INFORMATION SHOWN:

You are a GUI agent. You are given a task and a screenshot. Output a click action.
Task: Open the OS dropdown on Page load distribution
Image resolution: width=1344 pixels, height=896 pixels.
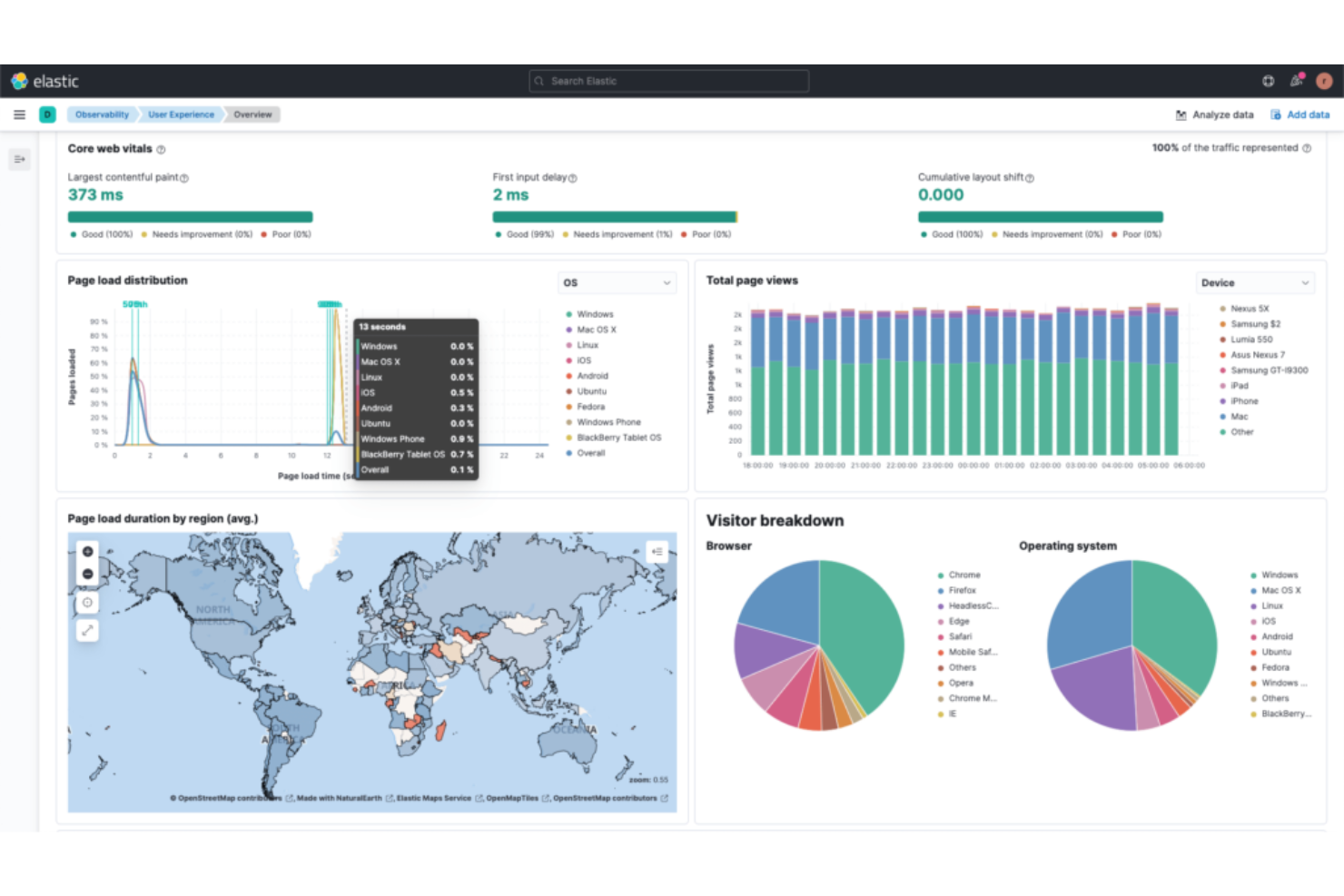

* * *

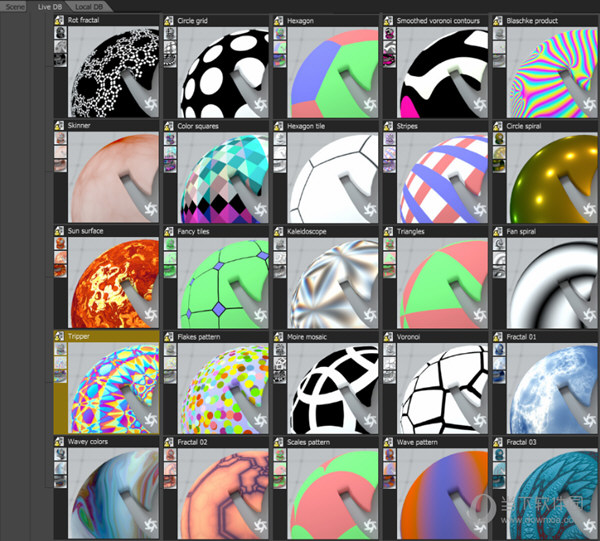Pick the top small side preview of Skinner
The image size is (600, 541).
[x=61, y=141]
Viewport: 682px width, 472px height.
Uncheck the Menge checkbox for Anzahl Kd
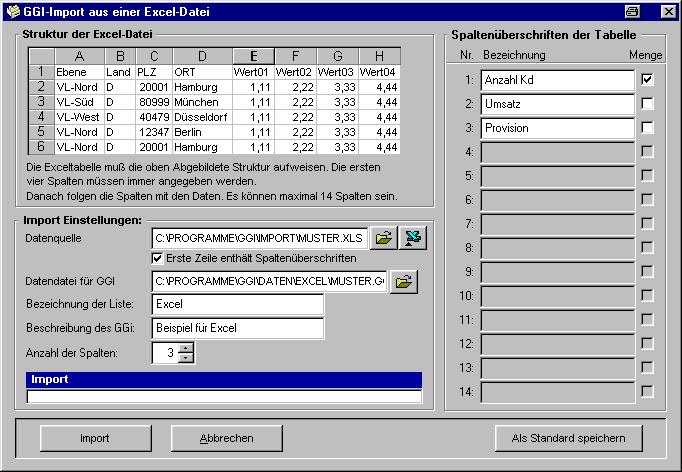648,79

WHAT YOU NEED TO DO: The required answer is the exact run of lines above starting at the line with "You are a GUI" and ending at the line with "Image resolution: width=1344", with both ends present.

OUTPUT FOR THIS TASK:
You are a GUI agent. You are given a task and a screenshot. Output a click action.
Task: Open the OS dropdown on Page load distribution
Image resolution: width=1344 pixels, height=896 pixels.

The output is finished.